# WHAT THE EXERCISE ASKS:
Transcribe only the lines in the data below falling between the line with "This screenshot has height=552, width=642." and the line with "Given: Select the Scilly Isles zone label", including those two lines, and leave out any picture.

# DATA SUPPLIED:
Content starts

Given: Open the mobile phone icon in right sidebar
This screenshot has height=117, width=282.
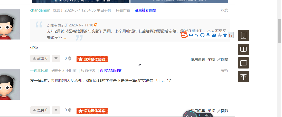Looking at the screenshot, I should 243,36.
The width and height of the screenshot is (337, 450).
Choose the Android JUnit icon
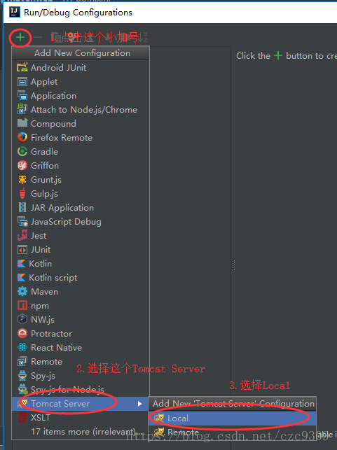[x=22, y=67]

Content ends
Content starts

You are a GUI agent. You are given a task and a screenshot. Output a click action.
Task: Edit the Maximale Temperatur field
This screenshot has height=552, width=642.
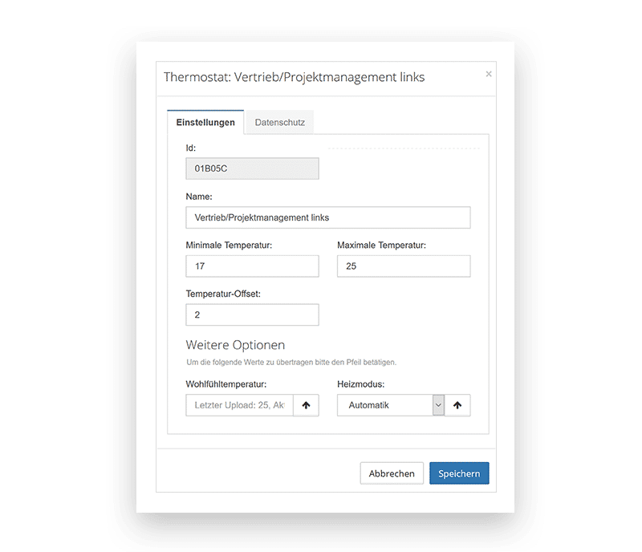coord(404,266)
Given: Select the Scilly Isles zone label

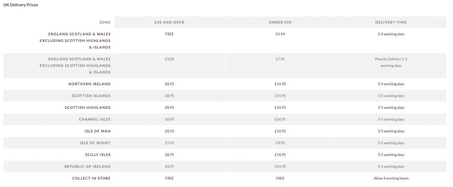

Content ends

# OUTPUT OF THE EXERCISE:
This screenshot has height=552, width=642.
coord(404,266)
Given: Select the Scilly Isles zone label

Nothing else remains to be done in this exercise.